LEWISBURG — Snow White cheerfully cleaned up after seven sloppy men.

Cinderella never talked back, never stood up for herself because, after all, “good” girls are obedient.

Ariel was a mermaid and her role was to remain under her father’s rule.  She wanted to explore the world out of the sea, but she was not entirely capable of doing that herself, so when she tried, she ended up in a bad situation.

All three characters were beautiful young women who, though they were incapable of living independently, found their Prince Charmings and lived happily ever after.

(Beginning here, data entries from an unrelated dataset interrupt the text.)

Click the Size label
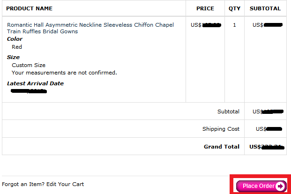This screenshot has width=291, height=194. [13, 57]
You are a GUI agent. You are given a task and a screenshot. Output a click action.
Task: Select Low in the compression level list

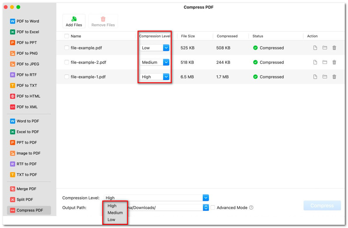111,220
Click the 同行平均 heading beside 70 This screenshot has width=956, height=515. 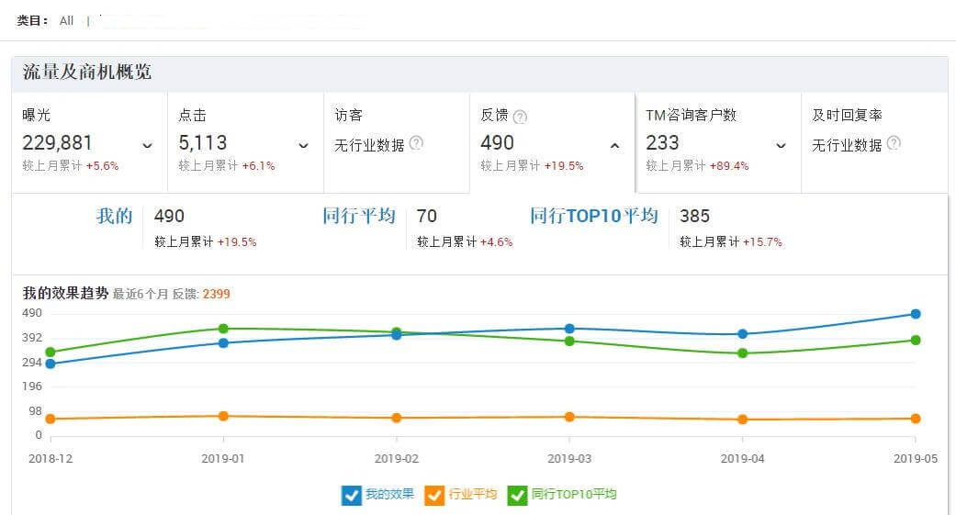[x=358, y=217]
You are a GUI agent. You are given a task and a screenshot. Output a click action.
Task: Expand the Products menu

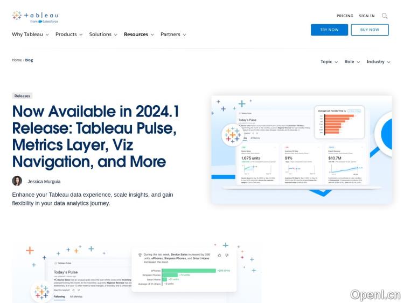coord(69,35)
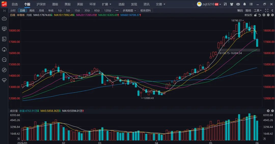
Task: Zoom in chart with plus icon
Action: pos(264,15)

Mary Marshall raises questions about what kind of messages that sends young women.

Marshall, 34, of Lewisburg, spurred that discussion with a presentation at the Susquehanna Valley Ethical Society meeting on Sunday at the Lewisburg Hotel. Her talk “Informing and Reflecting Society through Entertainment: The Ethical Implications of Disney,” explored how beauty, romantic love, women and men are portrayed in Disney animated movies.

“As the mother of a 13-year-old daughter, I pay attention to what is forming her beliefs,” said Marshall, an SVES member who works in fundraising for Bucknell University and is working on her bachelor’s degree in philosophy and literary studies.

She also has worked with children as a Girl Scout volunteer and volunteers in schools.

Marshall showed brief clips of some of the movies to illustrate her point, though, the dozen people at the gathering were, like most people, familiar with the plot lines.

Of the 1937 movie, “Snow White,” Marshall noted the mirror said Snow White was “the fairest of all.”

But Marshall questioned, “What makes her the fairest of all?”

She said it was her beauty and fair complexion, which almost got her killed when the witch tricked her into taking a bite of the poison apple.

“But it also helped her attract a handsome man to take care of all her problems,” Marshall said.

She said the men — the Seven Dwarfs — go to work and the witch gives Snow White the poison apple, “because she can’t make decisions on her own.”

Her traits include her beauty, she’s a damsel in distress, her quiet domesticity, she is naive and she is sexually submissive. The prince, for his part, kisses her without having asked permission.

In “Cinderella,” in 1950, “We are taught to be what it’s like to be a ‘good’ girl,” Marshall said.

Cinderella is obedient to her stepmother and stepsisters, even though they treat her poorly because of her beauty.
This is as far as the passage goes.